──────── Information shown ────────
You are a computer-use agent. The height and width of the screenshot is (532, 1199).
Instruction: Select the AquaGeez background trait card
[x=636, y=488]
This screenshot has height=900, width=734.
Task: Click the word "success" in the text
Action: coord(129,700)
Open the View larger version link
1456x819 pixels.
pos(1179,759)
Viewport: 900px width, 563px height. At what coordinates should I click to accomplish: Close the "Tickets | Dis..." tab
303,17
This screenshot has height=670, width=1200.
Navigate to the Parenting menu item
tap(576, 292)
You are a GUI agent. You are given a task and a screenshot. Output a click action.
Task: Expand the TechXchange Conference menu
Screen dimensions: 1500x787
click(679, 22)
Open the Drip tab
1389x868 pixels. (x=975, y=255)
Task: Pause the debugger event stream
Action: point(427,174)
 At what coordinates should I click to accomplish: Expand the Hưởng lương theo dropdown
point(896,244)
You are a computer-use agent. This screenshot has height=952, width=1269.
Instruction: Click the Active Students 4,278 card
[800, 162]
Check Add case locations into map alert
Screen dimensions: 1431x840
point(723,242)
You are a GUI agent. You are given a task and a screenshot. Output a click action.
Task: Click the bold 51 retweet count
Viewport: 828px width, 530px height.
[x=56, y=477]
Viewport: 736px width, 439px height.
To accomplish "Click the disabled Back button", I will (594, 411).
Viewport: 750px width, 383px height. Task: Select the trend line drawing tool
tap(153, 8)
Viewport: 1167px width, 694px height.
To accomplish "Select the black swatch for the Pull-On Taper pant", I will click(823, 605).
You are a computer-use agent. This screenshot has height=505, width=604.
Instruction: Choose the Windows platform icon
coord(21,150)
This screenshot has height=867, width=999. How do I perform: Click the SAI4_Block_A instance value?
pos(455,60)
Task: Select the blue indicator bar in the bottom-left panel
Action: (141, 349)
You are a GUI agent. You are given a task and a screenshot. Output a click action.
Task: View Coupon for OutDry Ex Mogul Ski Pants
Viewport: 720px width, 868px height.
────────
▶ _Required work_
Quote the material word for word, from its first line through the line containing "point(896,244)".

▶ _The answer_
You are a computer-use agent. The height and width of the screenshot is (532, 1199).
Instruction: Select the AquaGeez background trait card
[x=636, y=488]
This screenshot has height=900, width=734.
Task: Click the word "success" in the text
Action: coord(129,700)
Open the View larger version link
1456x819 pixels.
pos(1179,759)
Viewport: 900px width, 563px height. At what coordinates should I click to accomplish: Close the "Tickets | Dis..." tab
303,17
This screenshot has height=670, width=1200.
Navigate to the Parenting menu item
tap(576, 292)
You are a GUI agent. You are given a task and a screenshot. Output a click action.
Task: Expand the TechXchange Conference menu
Screen dimensions: 1500x787
click(679, 22)
Open the Drip tab
1389x868 pixels. (x=975, y=255)
Task: Pause the debugger event stream
Action: point(427,174)
 At what coordinates should I click to accomplish: Expand the Hưởng lương theo dropdown
point(896,244)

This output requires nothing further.